[PROBLEM STATEMENT]: Once a line is found to contain "resolution", copy it out of the listing.

[MATERIAL PROVIDED]:
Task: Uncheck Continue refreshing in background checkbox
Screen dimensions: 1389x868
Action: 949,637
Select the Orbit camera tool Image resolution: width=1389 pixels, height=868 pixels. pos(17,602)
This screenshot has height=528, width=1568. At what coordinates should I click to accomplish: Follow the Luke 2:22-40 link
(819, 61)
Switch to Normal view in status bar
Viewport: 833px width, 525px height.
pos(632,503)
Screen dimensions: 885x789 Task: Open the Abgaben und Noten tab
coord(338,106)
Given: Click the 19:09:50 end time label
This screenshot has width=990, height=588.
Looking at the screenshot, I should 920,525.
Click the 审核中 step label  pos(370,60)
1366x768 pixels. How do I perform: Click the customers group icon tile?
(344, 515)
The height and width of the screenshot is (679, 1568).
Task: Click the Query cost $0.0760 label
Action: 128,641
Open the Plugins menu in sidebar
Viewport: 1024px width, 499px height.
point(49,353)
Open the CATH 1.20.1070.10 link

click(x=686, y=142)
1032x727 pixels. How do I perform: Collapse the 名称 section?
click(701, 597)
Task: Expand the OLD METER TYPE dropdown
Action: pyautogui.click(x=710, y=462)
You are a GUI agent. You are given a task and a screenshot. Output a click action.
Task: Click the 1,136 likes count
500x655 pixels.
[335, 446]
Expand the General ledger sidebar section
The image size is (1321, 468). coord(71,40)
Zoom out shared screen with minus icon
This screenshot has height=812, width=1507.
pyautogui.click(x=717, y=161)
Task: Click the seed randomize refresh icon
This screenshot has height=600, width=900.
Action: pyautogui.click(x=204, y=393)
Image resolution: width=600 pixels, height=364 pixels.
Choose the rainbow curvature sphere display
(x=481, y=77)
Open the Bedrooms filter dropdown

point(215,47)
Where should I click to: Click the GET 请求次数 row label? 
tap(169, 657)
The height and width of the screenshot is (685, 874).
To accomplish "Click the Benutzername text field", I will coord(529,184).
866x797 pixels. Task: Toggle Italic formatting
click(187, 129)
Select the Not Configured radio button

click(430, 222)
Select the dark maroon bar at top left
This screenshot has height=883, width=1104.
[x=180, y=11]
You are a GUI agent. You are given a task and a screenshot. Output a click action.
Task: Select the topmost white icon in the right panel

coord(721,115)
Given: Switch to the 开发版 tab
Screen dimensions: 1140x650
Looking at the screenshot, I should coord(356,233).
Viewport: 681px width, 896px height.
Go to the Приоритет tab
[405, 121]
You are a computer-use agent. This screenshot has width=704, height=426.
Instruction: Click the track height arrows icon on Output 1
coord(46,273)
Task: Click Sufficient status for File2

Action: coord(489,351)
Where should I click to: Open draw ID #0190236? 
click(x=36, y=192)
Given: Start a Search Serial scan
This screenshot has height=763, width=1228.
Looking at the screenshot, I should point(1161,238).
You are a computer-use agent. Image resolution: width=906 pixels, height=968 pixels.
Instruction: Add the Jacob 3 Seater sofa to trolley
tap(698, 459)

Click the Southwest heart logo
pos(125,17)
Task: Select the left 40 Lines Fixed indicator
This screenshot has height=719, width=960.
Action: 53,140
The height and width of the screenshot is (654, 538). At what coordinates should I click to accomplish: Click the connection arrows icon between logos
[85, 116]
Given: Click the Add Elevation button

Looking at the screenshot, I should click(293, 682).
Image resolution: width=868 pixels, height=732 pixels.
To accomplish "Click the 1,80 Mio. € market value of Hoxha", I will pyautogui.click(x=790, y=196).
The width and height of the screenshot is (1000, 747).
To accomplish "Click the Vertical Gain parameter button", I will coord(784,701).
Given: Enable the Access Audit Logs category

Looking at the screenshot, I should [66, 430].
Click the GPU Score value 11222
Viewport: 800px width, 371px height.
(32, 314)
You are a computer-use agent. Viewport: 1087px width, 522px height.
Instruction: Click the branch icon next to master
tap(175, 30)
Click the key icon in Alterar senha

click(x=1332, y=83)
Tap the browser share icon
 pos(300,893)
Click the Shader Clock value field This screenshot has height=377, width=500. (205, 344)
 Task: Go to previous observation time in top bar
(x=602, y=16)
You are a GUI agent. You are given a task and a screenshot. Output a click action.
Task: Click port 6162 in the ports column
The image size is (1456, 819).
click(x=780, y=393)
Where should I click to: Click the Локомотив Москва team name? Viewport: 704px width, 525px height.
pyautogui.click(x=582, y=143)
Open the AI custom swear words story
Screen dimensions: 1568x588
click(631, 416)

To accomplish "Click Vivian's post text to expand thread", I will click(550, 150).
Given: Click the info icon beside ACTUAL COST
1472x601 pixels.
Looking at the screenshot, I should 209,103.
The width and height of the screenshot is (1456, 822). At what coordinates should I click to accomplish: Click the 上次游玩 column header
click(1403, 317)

[OUTPUT OF THE TASK]:
Select the Orbit camera tool Image resolution: width=1389 pixels, height=868 pixels. pos(17,602)
Image resolution: width=600 pixels, height=364 pixels.
You are a computer-use agent. Image resolution: width=906 pixels, height=968 pixels.
Image resolution: width=868 pixels, height=732 pixels.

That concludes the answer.